Raw Cocoa Butter – it’s a darkish creamy color

Blue Tansy Essential Oil – this gives a blue tint

Cold Pressed Rosehip Oil – it has a nice amber or close to red color

Yellow Shea Butter – this butter contains a small percentage of a yellow African Root that gives it a yellow color. When added in a small dose, it gives your products a gold/yellow tint

There are other natural oils and butters that have a more intense color, and you are welcome to research away, but you get the idea, right?

How much to use and when to add these

These ingredients are added in at the melting step. In the recipe below I added Cocoa Butter and Rosehip Oil at the melting step in a ratio of 1:1 (1 oz of butter and 1 oz of oil), that way my butters to carrier oil ratio stayed consistent with my first recipe that has mica.

Recipes In This Article

In both recipes I used a ratio of 40% butters to 60% carrier oils.
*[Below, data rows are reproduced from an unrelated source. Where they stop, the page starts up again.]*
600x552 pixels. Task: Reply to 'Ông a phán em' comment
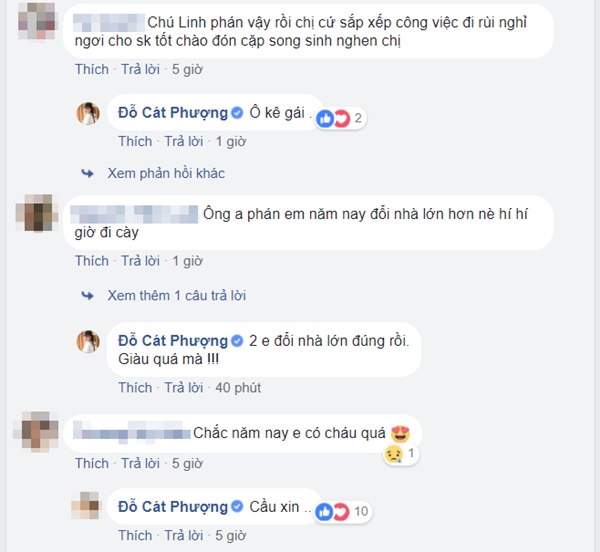point(140,261)
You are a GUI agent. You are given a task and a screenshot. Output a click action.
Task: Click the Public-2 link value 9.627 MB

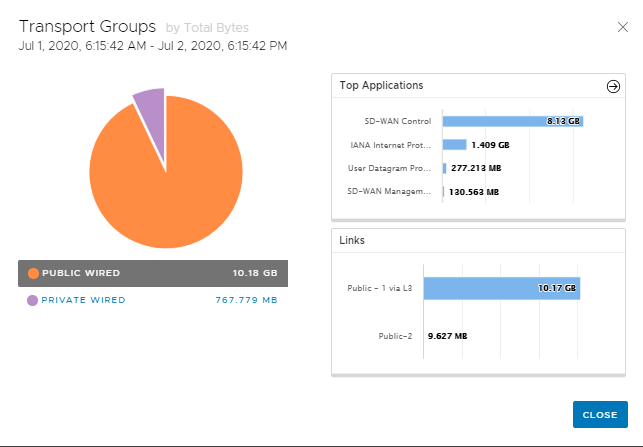(447, 336)
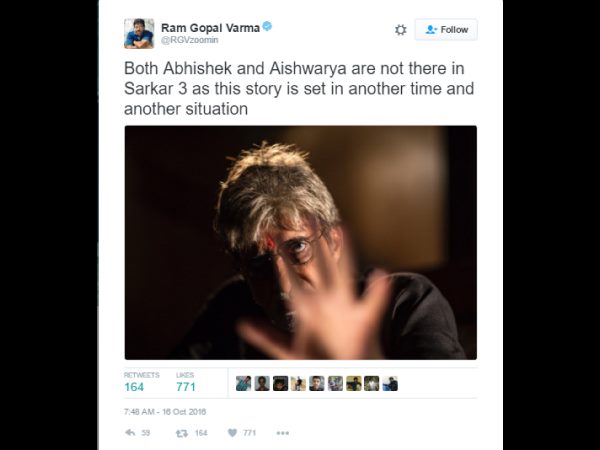Retweet using the retweet arrows icon
The height and width of the screenshot is (450, 600).
[181, 433]
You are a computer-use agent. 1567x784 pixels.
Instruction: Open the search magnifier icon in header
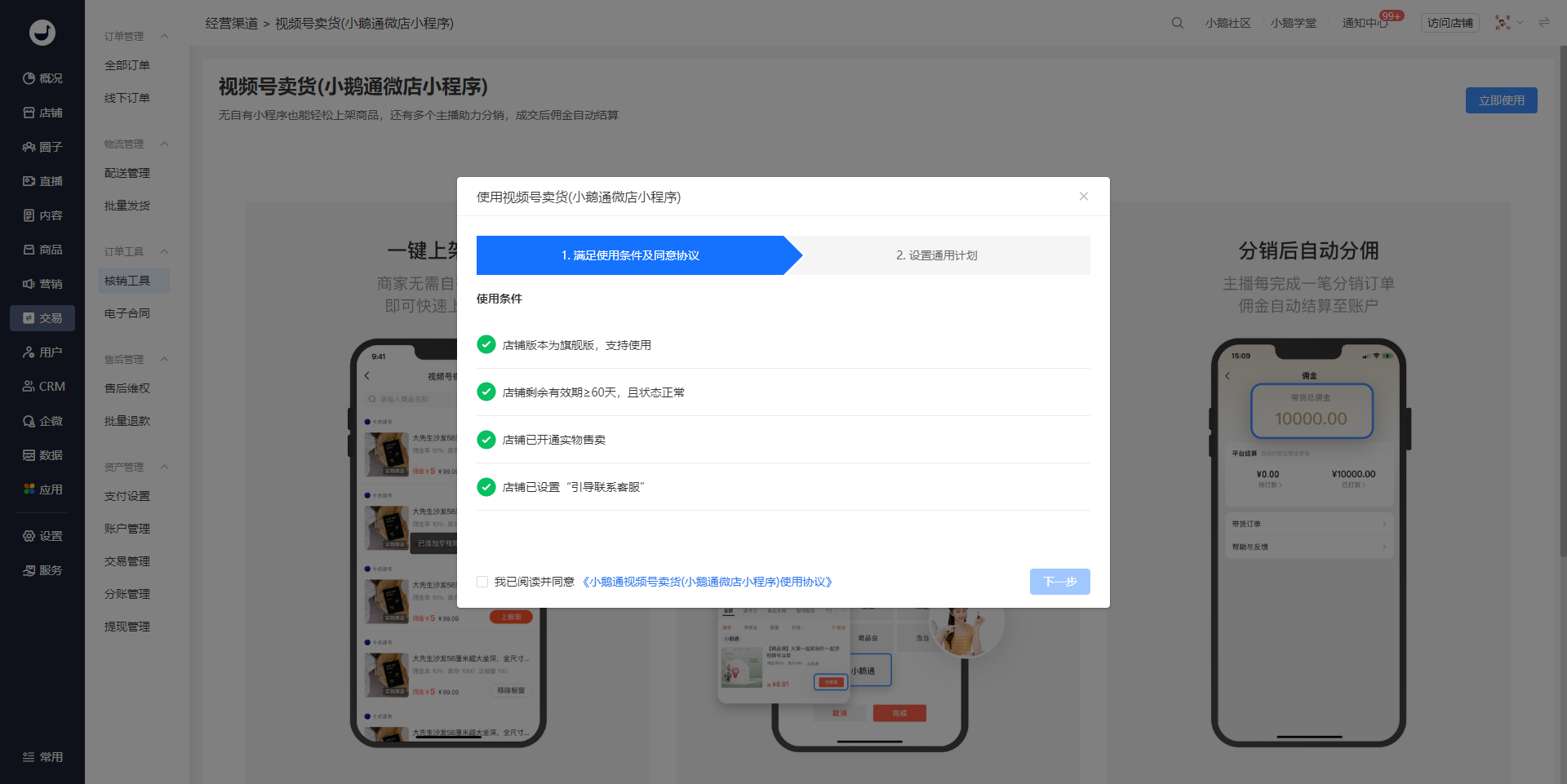click(1177, 23)
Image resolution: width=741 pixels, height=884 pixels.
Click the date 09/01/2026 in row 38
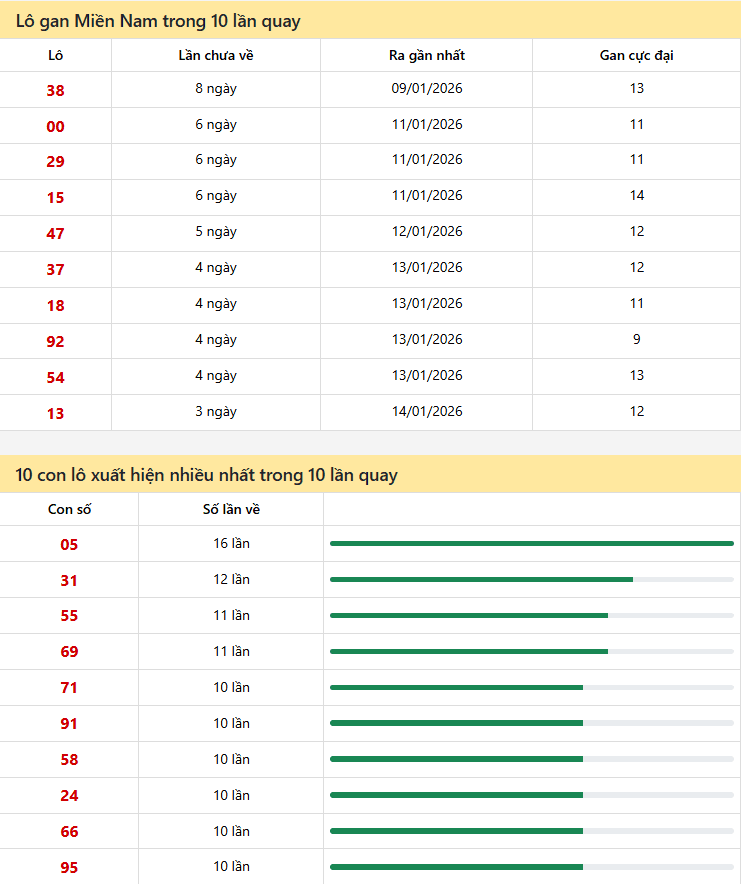pos(427,89)
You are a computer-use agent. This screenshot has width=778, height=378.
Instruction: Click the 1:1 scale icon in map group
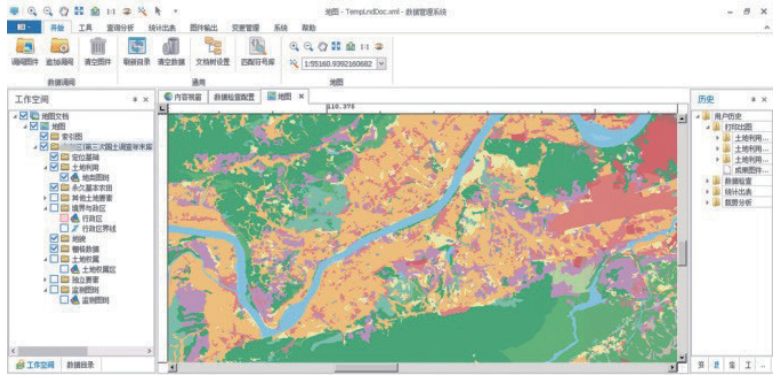tap(365, 47)
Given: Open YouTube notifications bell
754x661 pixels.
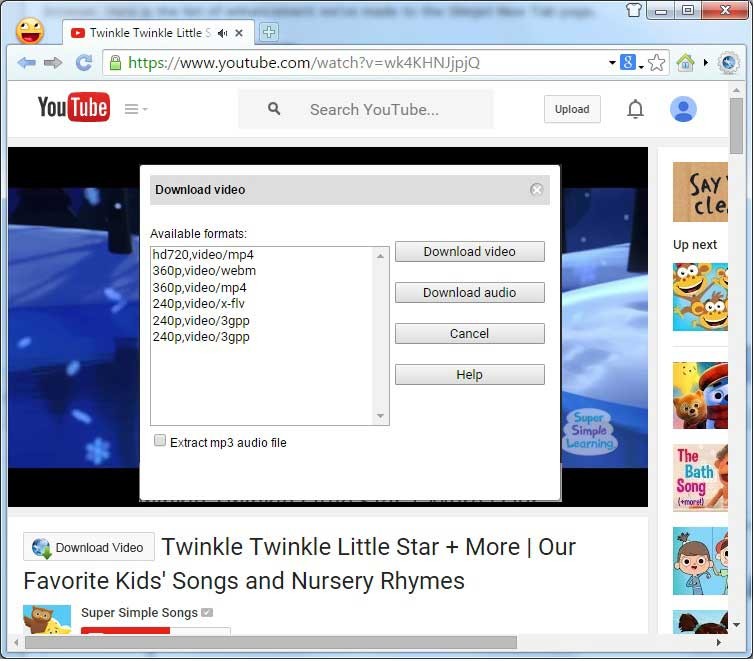Looking at the screenshot, I should click(635, 109).
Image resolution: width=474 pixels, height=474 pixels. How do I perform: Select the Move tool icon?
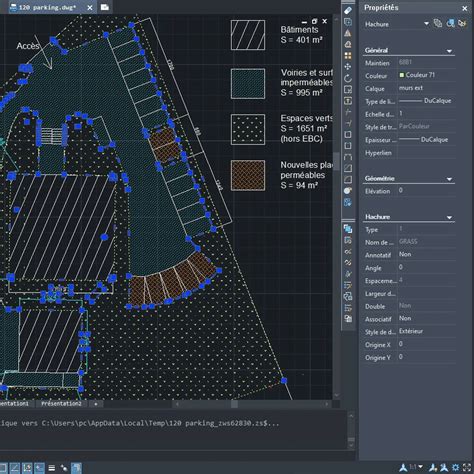coord(348,67)
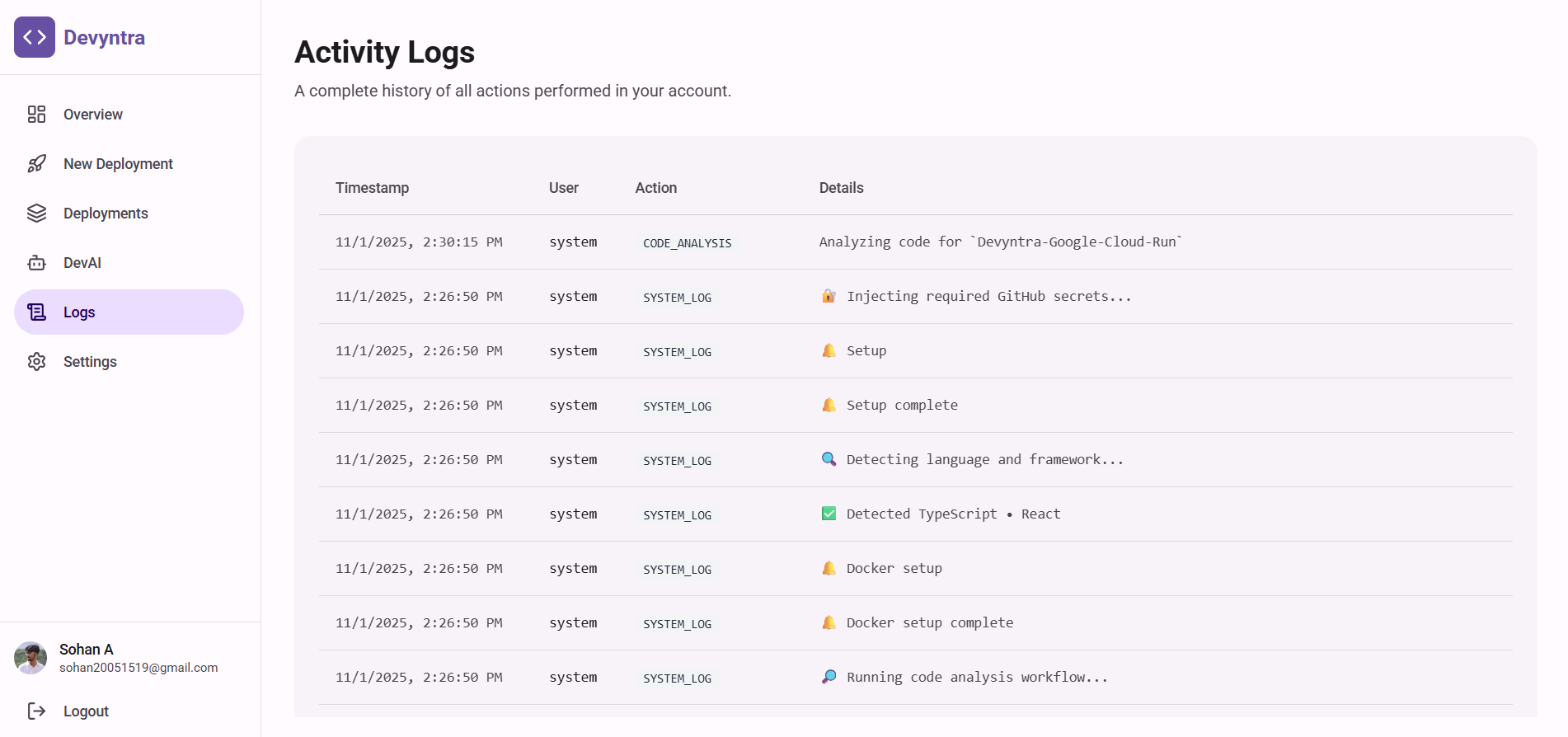The image size is (1568, 737).
Task: Click the Timestamp column header
Action: pyautogui.click(x=372, y=188)
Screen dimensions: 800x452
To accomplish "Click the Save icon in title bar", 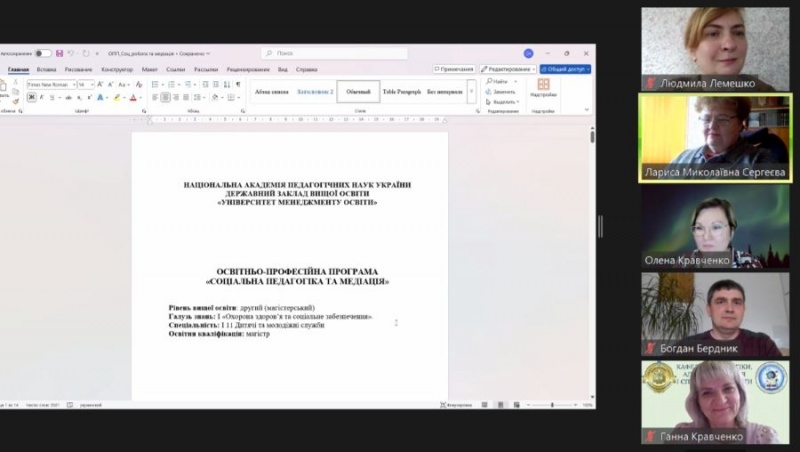I will (x=59, y=53).
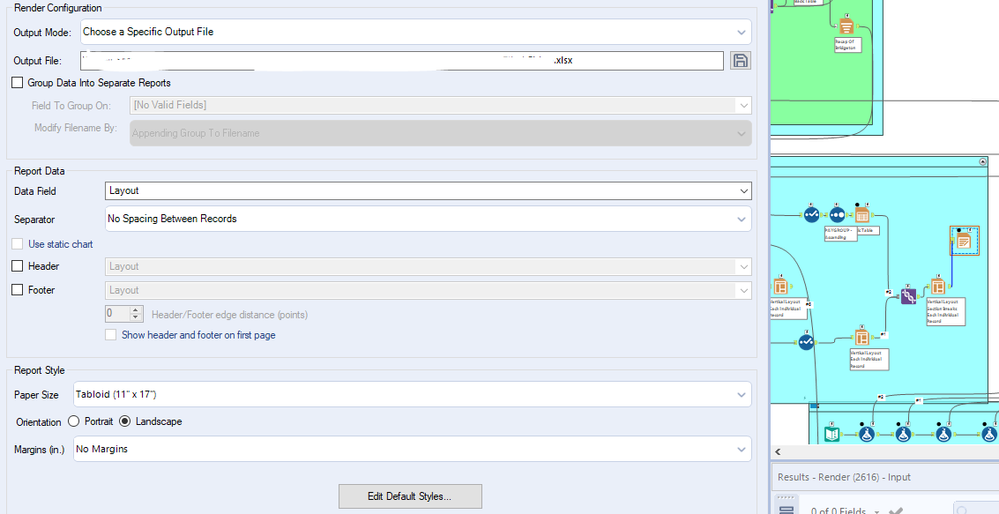Open the Output Mode dropdown
Viewport: 999px width, 514px height.
[415, 32]
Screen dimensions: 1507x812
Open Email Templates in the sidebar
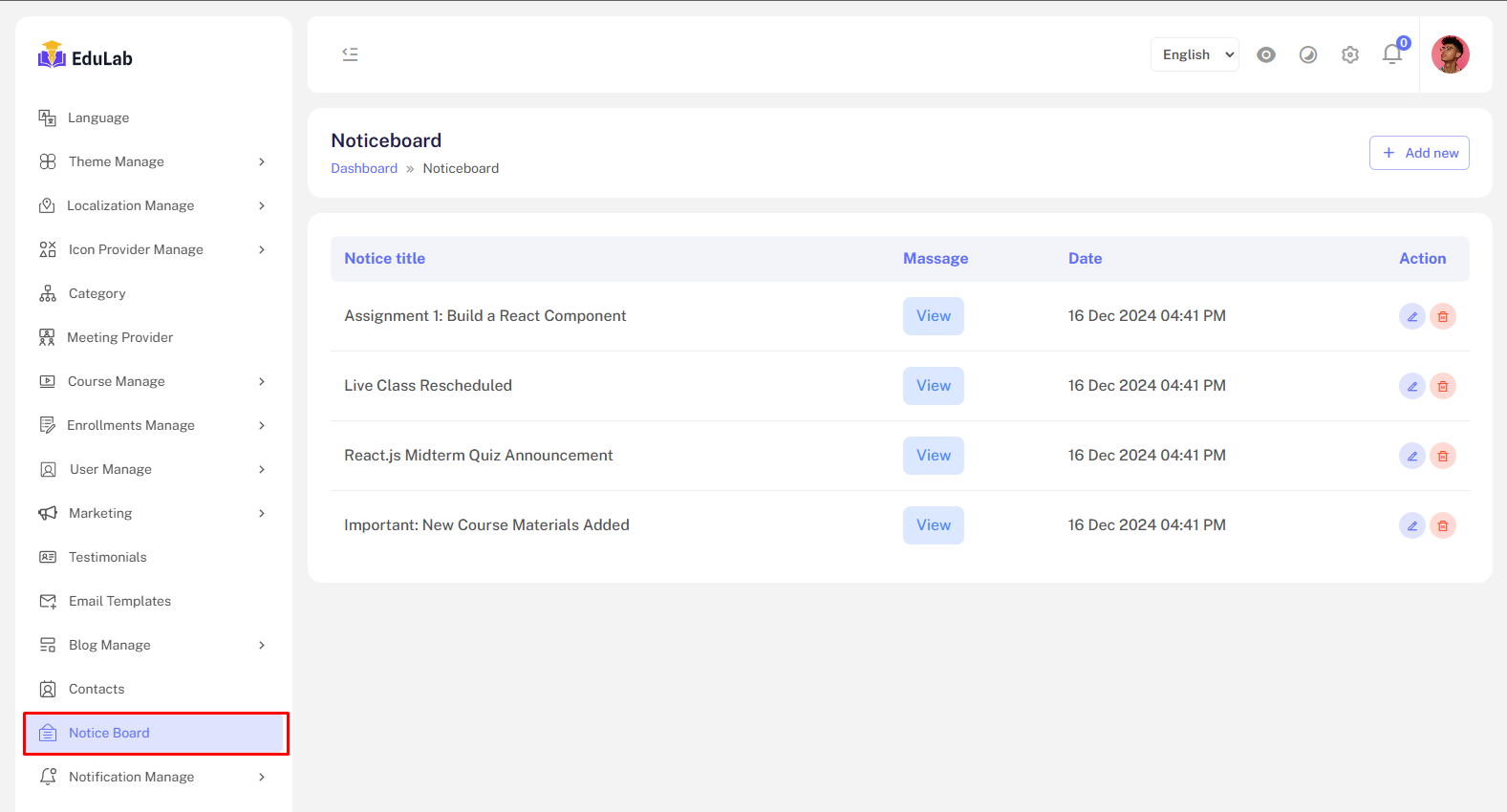119,601

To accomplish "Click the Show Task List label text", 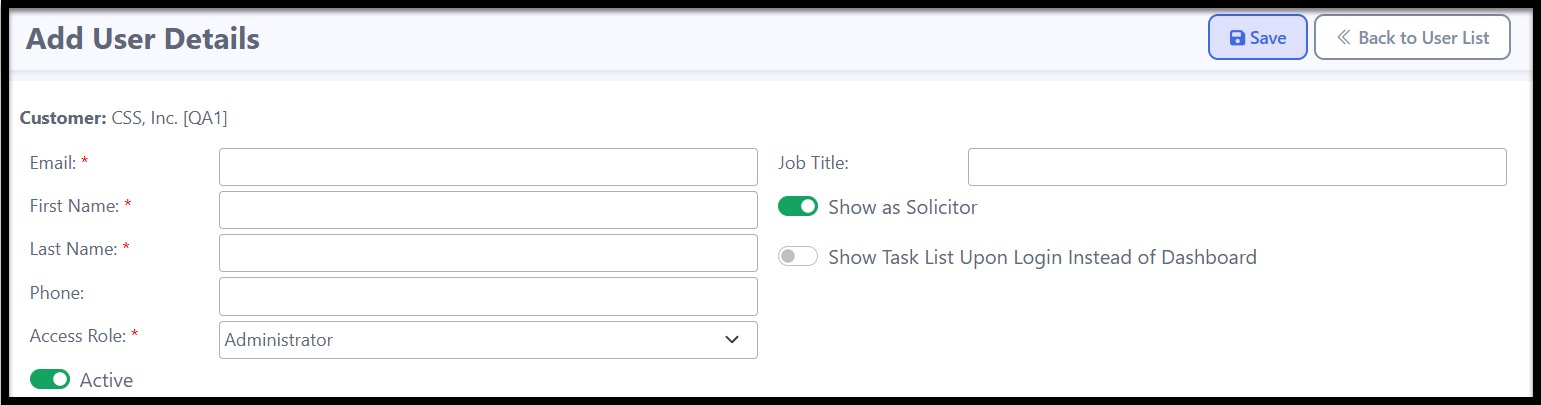I will tap(1042, 257).
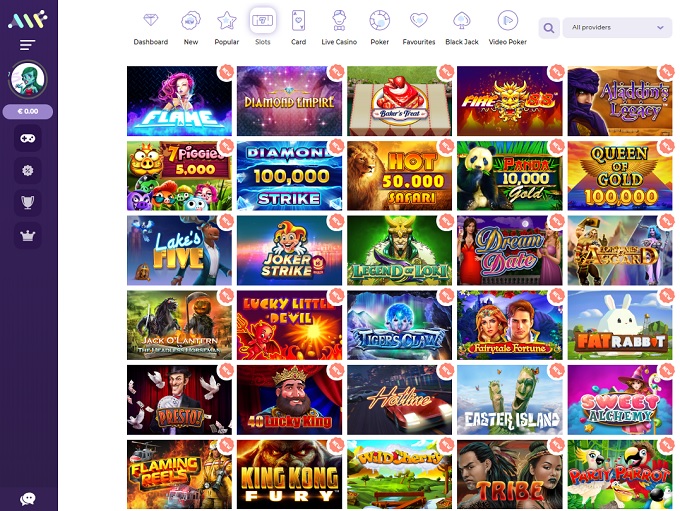Click the search magnifier icon

[549, 28]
This makes a soft body butter that is easy to apply to your skin and melts on skin-contact quickly. Start with a small amount because these body butters are water-free, and this makes them very rich. I recommend using them after a shower or bath, when your skin is moist and your pores are open and receptive to more body butter absorption.

First Recipe – Coloring with Mica

4 oz Mango Butter

6 oz Apricot Oil

Mica (I used about 2 teaspoons, this can be varied based on how vibrant you want the product to be)

Optional (not shown in the video): 20-40 drops of essential oils of choice

Second Recipe – Coloring with Butters and Oils

4 oz Mango Butter

6 oz Almond Oil

1 oz Cocoa Butter

1 oz Rosehip Oil

Optional (not shown in the video): 20-40 drops of essential oils of choice

Easy Steps to Make Your Tinted Body Butters

  1. Add the Mango Butter and carrier oil of choice (apricot, almond or any other light oil) to a heat proof container, place over a pan with 1-2 inches of water, and let everything melt slowly over low heat.
  2. When the butter is completely melted, stir, remove from heat and place in the fridge for about 1 hour, or until the top and sides have solidified but the center is still soft.
  3. Optional: add any essential oils of choice
  4. Add mica for recipe #1
  5. Fold in and stir, to incorporate your colors
  6. Whip with an electric mixer at medium speed for a few minutes, making sure to scrape down the sides along the way, until you have achieved a creamy consistency
  7. Fill your jars, and voila, your amazing body moisturizer is ready to use!

Store these at room temperature in a jar with a lid or similar container. Use on your body daily for the ultimate, natural moisture and relief from any dry skin.